─── Provided records
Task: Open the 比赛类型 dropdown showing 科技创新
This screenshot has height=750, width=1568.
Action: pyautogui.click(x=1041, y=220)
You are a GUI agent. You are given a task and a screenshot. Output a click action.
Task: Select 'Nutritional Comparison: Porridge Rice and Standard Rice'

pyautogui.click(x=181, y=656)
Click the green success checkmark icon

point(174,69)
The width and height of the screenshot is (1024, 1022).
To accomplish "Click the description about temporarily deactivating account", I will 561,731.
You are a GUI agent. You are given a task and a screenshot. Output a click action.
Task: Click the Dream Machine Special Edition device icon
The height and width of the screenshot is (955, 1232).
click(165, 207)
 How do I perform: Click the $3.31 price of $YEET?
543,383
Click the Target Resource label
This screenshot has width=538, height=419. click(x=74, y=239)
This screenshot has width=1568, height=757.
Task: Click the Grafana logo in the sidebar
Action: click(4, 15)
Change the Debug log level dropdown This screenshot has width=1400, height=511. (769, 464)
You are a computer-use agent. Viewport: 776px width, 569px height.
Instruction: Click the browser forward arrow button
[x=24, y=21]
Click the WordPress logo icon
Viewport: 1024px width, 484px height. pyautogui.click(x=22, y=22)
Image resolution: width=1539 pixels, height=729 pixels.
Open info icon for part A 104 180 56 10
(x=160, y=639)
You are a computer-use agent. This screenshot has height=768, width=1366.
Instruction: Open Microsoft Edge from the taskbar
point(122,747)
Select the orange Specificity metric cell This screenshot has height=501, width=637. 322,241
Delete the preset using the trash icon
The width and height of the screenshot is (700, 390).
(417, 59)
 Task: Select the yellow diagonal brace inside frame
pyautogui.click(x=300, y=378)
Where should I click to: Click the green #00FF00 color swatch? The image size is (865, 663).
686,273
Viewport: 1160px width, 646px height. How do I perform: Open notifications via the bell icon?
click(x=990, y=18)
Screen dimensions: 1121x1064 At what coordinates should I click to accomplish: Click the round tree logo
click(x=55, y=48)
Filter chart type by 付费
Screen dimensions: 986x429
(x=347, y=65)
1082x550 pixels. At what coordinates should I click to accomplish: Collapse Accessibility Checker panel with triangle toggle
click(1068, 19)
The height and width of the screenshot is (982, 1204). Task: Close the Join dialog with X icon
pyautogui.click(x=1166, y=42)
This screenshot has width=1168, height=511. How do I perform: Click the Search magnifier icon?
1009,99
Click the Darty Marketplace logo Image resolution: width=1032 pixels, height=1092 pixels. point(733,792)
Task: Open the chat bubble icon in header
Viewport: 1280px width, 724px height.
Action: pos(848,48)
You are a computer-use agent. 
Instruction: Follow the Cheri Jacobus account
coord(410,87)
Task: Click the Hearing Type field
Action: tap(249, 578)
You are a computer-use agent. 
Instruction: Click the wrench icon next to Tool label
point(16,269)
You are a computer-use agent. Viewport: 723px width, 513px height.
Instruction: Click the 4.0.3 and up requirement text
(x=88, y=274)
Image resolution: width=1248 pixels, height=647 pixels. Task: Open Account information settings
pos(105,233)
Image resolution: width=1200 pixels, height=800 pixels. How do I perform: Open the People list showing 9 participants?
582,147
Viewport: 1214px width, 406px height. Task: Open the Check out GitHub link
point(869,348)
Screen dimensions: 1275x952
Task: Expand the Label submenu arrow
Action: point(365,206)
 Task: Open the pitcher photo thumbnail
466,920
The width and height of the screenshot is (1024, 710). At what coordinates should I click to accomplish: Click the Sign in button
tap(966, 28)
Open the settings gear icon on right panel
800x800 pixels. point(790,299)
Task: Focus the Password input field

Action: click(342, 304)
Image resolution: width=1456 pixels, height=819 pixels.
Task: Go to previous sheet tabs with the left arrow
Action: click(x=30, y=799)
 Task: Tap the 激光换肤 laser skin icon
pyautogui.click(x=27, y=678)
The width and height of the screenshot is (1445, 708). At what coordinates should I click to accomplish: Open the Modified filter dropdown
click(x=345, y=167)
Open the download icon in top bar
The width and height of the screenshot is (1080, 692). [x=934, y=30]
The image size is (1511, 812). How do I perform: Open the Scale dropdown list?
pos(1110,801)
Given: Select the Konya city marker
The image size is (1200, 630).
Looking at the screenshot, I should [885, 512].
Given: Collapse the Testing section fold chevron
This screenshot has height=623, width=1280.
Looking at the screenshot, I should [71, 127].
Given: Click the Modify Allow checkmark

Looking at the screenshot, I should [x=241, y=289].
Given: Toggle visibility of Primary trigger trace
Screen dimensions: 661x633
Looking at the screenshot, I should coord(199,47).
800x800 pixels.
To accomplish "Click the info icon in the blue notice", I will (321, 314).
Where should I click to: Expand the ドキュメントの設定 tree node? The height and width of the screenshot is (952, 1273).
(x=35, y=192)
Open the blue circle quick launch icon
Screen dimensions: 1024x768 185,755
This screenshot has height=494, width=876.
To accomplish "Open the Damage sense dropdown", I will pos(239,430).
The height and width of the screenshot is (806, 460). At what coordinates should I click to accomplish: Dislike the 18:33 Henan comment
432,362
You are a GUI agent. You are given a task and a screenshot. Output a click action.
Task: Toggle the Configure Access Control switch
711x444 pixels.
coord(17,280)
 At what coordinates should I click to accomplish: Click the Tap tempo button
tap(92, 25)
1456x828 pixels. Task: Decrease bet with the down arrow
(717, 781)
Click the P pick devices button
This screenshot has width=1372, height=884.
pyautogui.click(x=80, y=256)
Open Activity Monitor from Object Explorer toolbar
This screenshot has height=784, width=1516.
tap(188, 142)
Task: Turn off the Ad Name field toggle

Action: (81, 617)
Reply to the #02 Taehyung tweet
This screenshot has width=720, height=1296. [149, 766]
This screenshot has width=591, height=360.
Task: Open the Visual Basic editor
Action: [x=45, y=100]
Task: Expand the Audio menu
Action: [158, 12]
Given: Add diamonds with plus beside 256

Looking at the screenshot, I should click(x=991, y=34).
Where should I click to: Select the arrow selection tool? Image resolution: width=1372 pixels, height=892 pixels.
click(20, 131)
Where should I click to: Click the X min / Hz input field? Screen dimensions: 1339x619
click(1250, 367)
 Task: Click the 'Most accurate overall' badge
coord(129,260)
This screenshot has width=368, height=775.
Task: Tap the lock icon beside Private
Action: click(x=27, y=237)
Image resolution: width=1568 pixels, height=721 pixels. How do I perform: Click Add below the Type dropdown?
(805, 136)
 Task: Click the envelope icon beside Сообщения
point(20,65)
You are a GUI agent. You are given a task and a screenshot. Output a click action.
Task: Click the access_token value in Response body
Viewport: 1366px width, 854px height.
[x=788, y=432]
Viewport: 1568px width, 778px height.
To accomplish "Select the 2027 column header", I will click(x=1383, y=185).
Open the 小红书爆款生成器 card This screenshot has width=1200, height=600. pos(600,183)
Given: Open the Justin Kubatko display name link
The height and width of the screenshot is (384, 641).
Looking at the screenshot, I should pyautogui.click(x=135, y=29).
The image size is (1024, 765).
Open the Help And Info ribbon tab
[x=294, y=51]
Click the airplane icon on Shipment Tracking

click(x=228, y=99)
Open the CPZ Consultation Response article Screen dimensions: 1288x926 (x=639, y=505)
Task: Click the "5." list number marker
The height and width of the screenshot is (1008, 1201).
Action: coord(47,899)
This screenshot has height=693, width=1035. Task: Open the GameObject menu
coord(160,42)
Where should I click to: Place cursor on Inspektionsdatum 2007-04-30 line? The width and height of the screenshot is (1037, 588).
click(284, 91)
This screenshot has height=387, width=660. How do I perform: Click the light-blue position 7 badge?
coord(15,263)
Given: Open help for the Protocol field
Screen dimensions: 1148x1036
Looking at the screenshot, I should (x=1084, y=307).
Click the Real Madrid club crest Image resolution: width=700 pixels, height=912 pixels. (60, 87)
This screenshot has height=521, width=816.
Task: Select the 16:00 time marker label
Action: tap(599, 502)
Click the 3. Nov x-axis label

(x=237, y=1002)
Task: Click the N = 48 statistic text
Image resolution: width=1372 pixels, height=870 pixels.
──────
→ Exercise goal
The answer should consist of the lines from the first line of the entries through the line with "The width and height of the screenshot is (1024, 1022).", copied exactly.

→ Result below
Task: Open the 比赛类型 dropdown showing 科技创新
This screenshot has height=750, width=1568.
Action: pyautogui.click(x=1041, y=220)
You are a GUI agent. You are given a task and a screenshot. Output a click action.
Task: Select 'Nutritional Comparison: Porridge Rice and Standard Rice'

pyautogui.click(x=181, y=656)
Click the green success checkmark icon

point(174,69)
The width and height of the screenshot is (1024, 1022).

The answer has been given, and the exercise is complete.